In 1799 Perkins invented a system of engraving steel plates for printing banknotes, which became the foundation of modern siderographic work. It discouraged forging and was adopted by many banking houses, including the Federal Government when the Second United States Bank was inaugurated in 1816. This led Perkins to move to Philadelphia. In the intervening years, Perkins had improved his nail-making machine, invented a machine for graining morocco leather in 1809, a fire-engine in 1812, a letter-lock for bank vaults and improved methods of rolling out spoons in 1813, and improved armament and equipment for naval ships from 1812 to 1815.

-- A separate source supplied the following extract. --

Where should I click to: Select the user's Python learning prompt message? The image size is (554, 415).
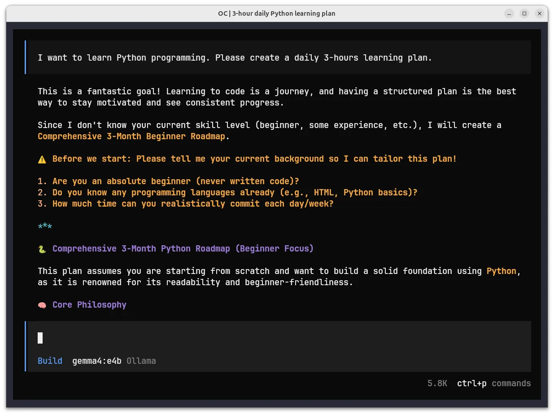[235, 58]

It was in Philadelphia that Perkins became interested in the steam engine, when he met Oliver Evans, who had pioneered the use of high-pressure steam. He became a member of the American Philosophical Society and conducted experiments on the compressibility of water before a committee of that society. Perkins claimed to have liquified air during his experiments in 1822 and, if so, was the real discoverer of the liquification of gases. In 1819 he came to England to demonstrate his forgery-proof system of printing banknotes, but the Bank of England was the only one which did not adopt his system.

While in London, Perkins began to experiment with the highest steam pressures used up to that time and in 1822 took out his first of nineteen British patents. This was followed by another in 1823 for a 10 hp (7.5 kW) engine with only 2 in. (51 mm) bore, 12 in. (305 mm) stroke but a pressure of 500 psi (35 kg/cm²), for which he claimed exceptional economy. After 1826, Perkins abandoned his drum boiler for iron tubes and steam pressures of 1,500 psi (105 kg/cm²), but the materials would not withstand such pressures or temperatures for long. It was in that same year that he patented a form of uniflow cylinder that was later taken up by L.J. Todd. One of his engines ran for five days, continuously pumping water at St Katherine's docks, but Perkins could not raise more finance to continue his experiments.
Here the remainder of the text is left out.